The Environmental Protection Administration (EPA) yesterday said it has amended its standards for noise control — including extending the time period for stricter controls and lowering permitted noise levels — which are to be enacted today.
Air Quality Protection and Noise Control Bureau Director-General Hsieh Yen-rui (謝燕儒) said noise pollution complaints have always been the most reported public nuisances, reaching more than 50,000 cases a year since 2009. However, according to the EPA’s statistics, only about 8 percent of the cases led to the situation improving or somebody being punished for noise pollution, he said, adding that repeated reports of the same noise pollution have also increased in recent years.
“Three main amendments made to the standards are adjustments made to the regulated time periods, stricter permitted noise levels and adding specific regulations for wind-driven electric generators,” he said.
The “evening period” for all four types of noise control area is to be moved ahead one hour, to between 7pm and 10pm, and the “night period” for the first and second types of noise control — mainly in residential areas — is to be extended by one hour, to between 10pm and 7am the following day.
“So if some people are used to turning their radio speakers up in the park when they dance or exercise in the morning, they should consider doing it after 7am or turn the volume down,” he said, as an example.
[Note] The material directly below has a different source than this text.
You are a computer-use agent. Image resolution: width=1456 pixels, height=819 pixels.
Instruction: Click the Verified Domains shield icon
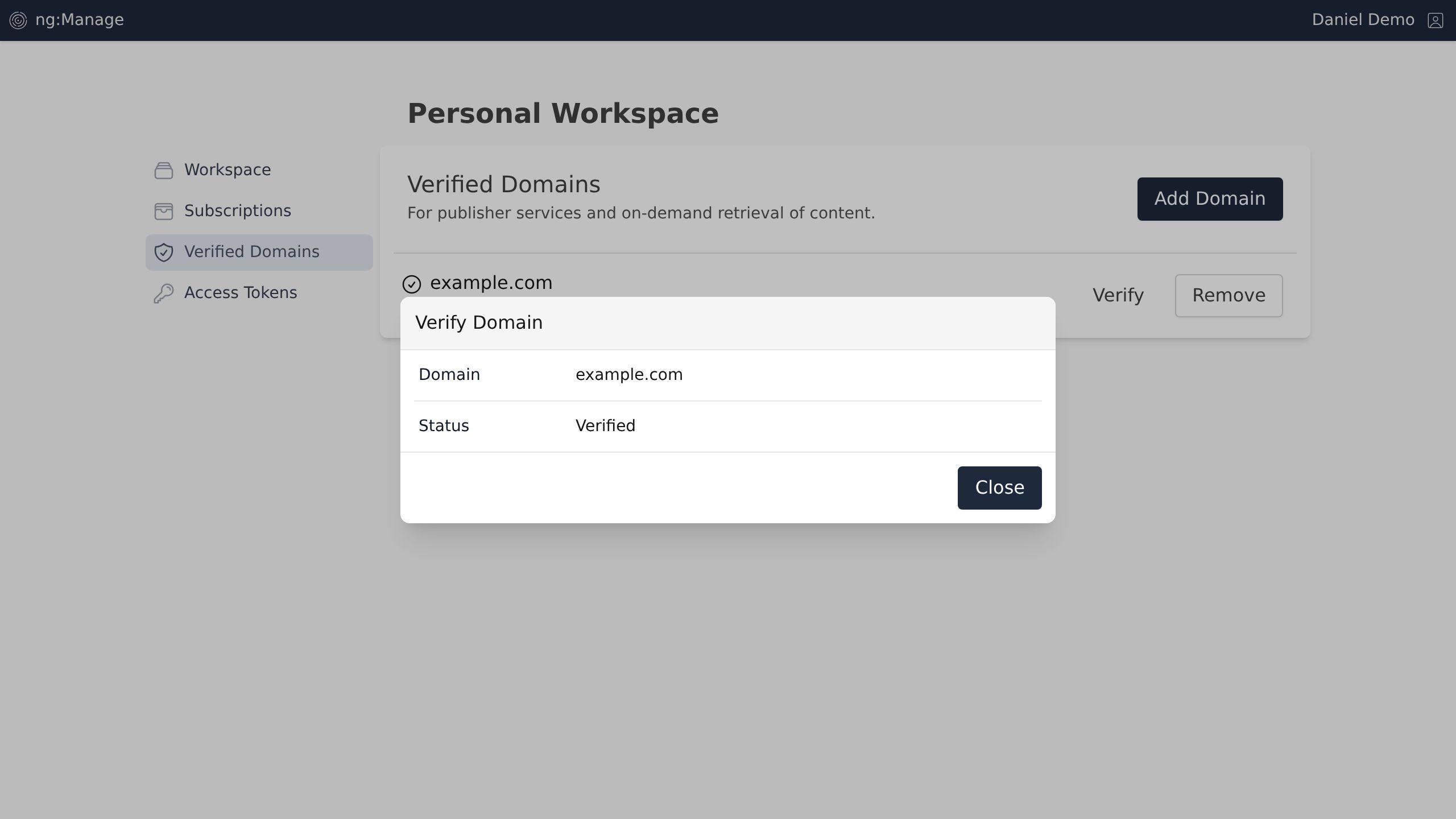(x=164, y=252)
The permitted noise levels for the second and third types of noise control — mostly in residential and business-residential areas, where most noise pollution reports originate — are to be cut by three decibels.
Additional regulations have been added for wind-driven electric generators, as currently they most follow the regulations for factories, Hsieh said, adding that the permitted levels have been set at 50 decibels for daytime and evening periods, and 40 decibels at night.